- Opening Delimiter -

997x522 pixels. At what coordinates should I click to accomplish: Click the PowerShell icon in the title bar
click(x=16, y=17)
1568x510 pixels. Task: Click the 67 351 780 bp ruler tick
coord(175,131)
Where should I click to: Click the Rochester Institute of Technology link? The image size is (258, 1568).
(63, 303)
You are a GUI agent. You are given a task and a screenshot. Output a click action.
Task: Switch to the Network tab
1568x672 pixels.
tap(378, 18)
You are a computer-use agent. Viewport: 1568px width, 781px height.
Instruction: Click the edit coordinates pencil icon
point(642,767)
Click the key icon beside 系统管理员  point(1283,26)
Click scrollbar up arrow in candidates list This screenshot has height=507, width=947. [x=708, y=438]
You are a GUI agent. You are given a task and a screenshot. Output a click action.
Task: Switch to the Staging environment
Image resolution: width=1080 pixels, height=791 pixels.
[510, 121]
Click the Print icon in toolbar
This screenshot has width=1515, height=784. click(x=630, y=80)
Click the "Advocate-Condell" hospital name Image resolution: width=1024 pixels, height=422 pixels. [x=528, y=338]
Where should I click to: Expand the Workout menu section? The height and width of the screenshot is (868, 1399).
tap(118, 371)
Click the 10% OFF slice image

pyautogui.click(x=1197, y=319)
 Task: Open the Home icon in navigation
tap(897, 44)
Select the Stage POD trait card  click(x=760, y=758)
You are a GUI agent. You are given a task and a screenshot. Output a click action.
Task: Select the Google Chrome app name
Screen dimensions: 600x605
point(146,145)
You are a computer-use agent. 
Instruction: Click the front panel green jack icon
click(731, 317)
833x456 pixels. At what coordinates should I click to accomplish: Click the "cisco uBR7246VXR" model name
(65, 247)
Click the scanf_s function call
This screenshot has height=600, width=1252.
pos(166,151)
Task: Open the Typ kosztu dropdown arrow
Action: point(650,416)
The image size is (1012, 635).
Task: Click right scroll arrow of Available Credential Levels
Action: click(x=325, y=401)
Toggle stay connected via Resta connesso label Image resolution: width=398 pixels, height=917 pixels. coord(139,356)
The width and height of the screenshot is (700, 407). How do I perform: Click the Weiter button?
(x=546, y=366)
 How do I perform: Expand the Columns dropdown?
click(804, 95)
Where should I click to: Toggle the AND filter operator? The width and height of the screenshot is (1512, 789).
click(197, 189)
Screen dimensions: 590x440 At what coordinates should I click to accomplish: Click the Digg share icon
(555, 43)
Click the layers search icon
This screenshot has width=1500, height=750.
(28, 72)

- Closing Delimiter -

_What this task involves_
Quote the data above in full, changing nothing.

_Expected output_
997x522 pixels. At what coordinates should I click to accomplish: Click the PowerShell icon in the title bar
click(x=16, y=17)
1568x510 pixels. Task: Click the 67 351 780 bp ruler tick
coord(175,131)
Where should I click to: Click the Rochester Institute of Technology link? The image size is (258, 1568).
(63, 303)
You are a GUI agent. You are given a task and a screenshot. Output a click action.
Task: Switch to the Network tab
1568x672 pixels.
tap(378, 18)
You are a computer-use agent. Viewport: 1568px width, 781px height.
Instruction: Click the edit coordinates pencil icon
point(642,767)
Click the key icon beside 系统管理员  point(1283,26)
Click scrollbar up arrow in candidates list This screenshot has height=507, width=947. [x=708, y=438]
You are a GUI agent. You are given a task and a screenshot. Output a click action.
Task: Switch to the Staging environment
Image resolution: width=1080 pixels, height=791 pixels.
[510, 121]
Click the Print icon in toolbar
This screenshot has width=1515, height=784. click(x=630, y=80)
Click the "Advocate-Condell" hospital name Image resolution: width=1024 pixels, height=422 pixels. [x=528, y=338]
Where should I click to: Expand the Workout menu section? The height and width of the screenshot is (868, 1399).
tap(118, 371)
Click the 10% OFF slice image

pyautogui.click(x=1197, y=319)
 Task: Open the Home icon in navigation
tap(897, 44)
Select the Stage POD trait card  click(x=760, y=758)
You are a GUI agent. You are given a task and a screenshot. Output a click action.
Task: Select the Google Chrome app name
Screen dimensions: 600x605
point(146,145)
You are a computer-use agent. 
Instruction: Click the front panel green jack icon
click(731, 317)
833x456 pixels. At what coordinates should I click to accomplish: Click the "cisco uBR7246VXR" model name
(65, 247)
Click the scanf_s function call
This screenshot has height=600, width=1252.
pos(166,151)
Task: Open the Typ kosztu dropdown arrow
Action: point(650,416)
The image size is (1012, 635).
Task: Click right scroll arrow of Available Credential Levels
Action: click(x=325, y=401)
Toggle stay connected via Resta connesso label Image resolution: width=398 pixels, height=917 pixels. coord(139,356)
The width and height of the screenshot is (700, 407). How do I perform: Click the Weiter button?
(x=546, y=366)
 How do I perform: Expand the Columns dropdown?
click(804, 95)
Where should I click to: Toggle the AND filter operator? The width and height of the screenshot is (1512, 789).
click(197, 189)
Screen dimensions: 590x440 At what coordinates should I click to accomplish: Click the Digg share icon
(555, 43)
Click the layers search icon
This screenshot has width=1500, height=750.
(28, 72)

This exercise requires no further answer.